| What the task asks |
Set out the listing word for word. End with the line that contains "Open Storage location settings".
Input records Start Marker
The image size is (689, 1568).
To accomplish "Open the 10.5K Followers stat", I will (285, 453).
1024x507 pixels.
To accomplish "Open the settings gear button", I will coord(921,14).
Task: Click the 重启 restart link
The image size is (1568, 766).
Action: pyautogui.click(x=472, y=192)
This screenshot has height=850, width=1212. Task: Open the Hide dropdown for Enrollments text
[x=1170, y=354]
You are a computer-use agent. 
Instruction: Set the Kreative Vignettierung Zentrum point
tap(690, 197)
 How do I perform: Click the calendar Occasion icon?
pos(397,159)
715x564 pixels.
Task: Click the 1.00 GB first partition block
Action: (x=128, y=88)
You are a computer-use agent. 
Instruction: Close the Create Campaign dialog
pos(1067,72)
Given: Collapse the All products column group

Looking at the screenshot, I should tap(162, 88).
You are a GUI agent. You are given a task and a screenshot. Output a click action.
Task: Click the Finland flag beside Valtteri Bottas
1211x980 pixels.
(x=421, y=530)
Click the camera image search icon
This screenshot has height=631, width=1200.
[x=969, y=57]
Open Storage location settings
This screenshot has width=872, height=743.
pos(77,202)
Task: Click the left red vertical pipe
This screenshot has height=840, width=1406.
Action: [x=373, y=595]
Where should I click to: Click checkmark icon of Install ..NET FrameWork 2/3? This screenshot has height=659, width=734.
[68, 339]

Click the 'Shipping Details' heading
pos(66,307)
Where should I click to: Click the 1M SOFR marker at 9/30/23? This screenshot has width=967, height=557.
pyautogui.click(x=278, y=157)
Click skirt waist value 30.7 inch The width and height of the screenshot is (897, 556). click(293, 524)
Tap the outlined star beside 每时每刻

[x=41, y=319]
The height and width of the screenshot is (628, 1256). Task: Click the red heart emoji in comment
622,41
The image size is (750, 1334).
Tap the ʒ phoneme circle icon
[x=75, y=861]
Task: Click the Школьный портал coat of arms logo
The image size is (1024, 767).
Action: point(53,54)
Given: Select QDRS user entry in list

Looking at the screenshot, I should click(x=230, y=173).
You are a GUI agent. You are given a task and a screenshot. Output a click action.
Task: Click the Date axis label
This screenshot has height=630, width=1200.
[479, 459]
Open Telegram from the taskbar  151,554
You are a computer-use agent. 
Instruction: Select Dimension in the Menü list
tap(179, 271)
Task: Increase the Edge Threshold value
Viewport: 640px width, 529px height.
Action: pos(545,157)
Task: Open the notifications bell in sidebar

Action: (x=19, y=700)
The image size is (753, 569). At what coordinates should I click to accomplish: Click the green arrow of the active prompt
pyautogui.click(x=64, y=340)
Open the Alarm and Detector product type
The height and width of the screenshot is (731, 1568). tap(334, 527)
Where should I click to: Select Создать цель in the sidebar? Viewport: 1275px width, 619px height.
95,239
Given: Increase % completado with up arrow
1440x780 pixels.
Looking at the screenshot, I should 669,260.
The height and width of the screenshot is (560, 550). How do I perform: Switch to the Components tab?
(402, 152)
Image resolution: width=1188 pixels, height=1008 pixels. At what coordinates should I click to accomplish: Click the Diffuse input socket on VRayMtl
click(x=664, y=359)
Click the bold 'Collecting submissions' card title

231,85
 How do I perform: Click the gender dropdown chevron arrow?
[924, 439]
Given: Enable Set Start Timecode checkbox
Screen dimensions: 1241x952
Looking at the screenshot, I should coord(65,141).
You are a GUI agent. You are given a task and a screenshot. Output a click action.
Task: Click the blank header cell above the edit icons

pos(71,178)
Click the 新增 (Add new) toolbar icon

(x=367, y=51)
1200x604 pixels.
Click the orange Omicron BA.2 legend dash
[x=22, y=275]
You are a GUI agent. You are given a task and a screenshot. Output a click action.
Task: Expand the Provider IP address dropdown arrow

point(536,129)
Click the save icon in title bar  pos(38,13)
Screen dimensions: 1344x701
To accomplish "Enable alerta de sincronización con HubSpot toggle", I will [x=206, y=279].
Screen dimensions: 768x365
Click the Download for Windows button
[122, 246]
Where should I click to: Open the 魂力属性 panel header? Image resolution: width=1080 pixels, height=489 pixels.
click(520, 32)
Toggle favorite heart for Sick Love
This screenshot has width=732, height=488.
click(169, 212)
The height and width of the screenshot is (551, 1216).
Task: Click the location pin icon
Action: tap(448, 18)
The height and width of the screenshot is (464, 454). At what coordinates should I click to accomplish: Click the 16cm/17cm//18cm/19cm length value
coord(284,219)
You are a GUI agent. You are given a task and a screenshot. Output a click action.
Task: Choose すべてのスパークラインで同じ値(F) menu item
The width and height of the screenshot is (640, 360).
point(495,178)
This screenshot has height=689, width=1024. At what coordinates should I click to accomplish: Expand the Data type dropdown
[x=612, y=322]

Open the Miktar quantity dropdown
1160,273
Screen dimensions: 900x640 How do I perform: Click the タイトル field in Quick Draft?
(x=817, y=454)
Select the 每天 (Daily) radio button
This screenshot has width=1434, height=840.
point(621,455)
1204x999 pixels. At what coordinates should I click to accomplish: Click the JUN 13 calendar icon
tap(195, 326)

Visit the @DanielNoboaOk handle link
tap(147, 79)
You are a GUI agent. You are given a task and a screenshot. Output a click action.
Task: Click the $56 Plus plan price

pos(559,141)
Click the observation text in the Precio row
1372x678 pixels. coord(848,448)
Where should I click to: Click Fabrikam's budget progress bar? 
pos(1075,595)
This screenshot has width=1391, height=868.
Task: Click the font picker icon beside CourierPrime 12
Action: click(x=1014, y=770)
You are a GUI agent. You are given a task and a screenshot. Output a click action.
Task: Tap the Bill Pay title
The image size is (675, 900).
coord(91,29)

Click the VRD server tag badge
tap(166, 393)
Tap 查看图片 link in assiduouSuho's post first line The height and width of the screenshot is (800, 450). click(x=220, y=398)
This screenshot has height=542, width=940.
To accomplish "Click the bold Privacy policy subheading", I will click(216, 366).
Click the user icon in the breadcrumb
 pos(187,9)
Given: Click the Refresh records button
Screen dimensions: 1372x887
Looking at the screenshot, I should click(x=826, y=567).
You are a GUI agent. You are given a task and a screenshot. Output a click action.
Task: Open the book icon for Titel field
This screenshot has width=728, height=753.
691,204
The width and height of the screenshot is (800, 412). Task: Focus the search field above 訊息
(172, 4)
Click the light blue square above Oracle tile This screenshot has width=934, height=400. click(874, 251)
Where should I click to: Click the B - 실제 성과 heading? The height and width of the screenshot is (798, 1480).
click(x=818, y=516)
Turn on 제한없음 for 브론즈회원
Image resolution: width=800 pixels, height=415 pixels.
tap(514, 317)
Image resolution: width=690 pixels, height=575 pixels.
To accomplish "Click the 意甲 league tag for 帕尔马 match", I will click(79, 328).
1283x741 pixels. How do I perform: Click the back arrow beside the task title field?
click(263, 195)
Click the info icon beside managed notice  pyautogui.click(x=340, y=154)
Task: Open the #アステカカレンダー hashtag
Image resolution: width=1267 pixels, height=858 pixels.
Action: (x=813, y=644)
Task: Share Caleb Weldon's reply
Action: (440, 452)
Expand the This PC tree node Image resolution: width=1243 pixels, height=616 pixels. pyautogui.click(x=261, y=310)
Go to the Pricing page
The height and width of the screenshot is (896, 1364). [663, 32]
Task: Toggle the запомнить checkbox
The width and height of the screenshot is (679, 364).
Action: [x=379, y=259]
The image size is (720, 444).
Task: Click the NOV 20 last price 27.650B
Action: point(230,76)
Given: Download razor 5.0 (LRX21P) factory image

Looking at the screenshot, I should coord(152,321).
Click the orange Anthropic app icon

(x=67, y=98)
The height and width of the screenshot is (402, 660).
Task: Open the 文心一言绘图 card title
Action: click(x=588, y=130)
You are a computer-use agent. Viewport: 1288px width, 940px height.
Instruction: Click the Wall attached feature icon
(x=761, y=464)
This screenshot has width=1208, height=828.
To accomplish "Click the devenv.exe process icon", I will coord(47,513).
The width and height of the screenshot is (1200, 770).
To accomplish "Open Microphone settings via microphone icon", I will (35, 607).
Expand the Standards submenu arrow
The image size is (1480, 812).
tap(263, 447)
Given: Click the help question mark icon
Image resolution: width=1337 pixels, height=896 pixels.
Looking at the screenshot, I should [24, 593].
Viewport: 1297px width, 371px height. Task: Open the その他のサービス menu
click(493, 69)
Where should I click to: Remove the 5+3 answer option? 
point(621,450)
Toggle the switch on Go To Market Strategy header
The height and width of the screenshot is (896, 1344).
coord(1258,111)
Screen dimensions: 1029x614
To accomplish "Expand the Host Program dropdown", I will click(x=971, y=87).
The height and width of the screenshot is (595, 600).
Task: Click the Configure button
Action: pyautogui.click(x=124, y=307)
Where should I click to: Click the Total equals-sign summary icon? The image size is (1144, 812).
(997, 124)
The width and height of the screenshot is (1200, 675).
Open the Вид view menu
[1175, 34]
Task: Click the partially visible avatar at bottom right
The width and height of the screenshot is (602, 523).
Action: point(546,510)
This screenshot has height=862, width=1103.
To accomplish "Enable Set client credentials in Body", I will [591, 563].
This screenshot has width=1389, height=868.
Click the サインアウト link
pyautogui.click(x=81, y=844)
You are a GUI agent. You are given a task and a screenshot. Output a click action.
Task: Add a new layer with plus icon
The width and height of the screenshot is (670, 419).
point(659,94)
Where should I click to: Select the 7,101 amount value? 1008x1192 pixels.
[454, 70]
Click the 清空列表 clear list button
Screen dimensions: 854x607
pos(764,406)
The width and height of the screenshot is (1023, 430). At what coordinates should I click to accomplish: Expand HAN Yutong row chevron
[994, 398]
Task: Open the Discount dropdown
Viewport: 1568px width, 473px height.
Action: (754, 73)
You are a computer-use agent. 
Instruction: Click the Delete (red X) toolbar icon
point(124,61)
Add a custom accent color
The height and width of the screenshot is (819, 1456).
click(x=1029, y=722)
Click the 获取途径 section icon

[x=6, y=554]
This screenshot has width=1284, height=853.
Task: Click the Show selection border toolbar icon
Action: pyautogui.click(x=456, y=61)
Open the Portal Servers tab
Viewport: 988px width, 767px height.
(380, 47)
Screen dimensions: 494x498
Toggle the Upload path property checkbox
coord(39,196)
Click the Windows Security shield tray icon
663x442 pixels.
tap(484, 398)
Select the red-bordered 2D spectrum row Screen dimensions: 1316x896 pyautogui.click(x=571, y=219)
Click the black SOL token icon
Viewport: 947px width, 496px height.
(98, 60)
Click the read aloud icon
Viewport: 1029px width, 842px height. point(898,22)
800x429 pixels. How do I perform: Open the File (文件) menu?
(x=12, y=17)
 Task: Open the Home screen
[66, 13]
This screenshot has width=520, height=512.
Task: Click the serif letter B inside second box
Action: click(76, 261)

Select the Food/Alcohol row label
Input records End Marker
| Response |
The image size is (689, 1568).
To accomplish "Open the 10.5K Followers stat", I will (285, 453).
1024x507 pixels.
To accomplish "Open the settings gear button", I will coord(921,14).
Task: Click the 重启 restart link
The image size is (1568, 766).
Action: pyautogui.click(x=472, y=192)
This screenshot has height=850, width=1212. Task: Open the Hide dropdown for Enrollments text
[x=1170, y=354]
You are a computer-use agent. 
Instruction: Set the Kreative Vignettierung Zentrum point
tap(690, 197)
 How do I perform: Click the calendar Occasion icon?
pos(397,159)
715x564 pixels.
Task: Click the 1.00 GB first partition block
Action: (x=128, y=88)
You are a computer-use agent. 
Instruction: Close the Create Campaign dialog
pos(1067,72)
Given: Collapse the All products column group

Looking at the screenshot, I should tap(162, 88).
You are a GUI agent. You are given a task and a screenshot. Output a click action.
Task: Click the Finland flag beside Valtteri Bottas
1211x980 pixels.
(x=421, y=530)
Click the camera image search icon
This screenshot has height=631, width=1200.
[x=969, y=57]
Open Storage location settings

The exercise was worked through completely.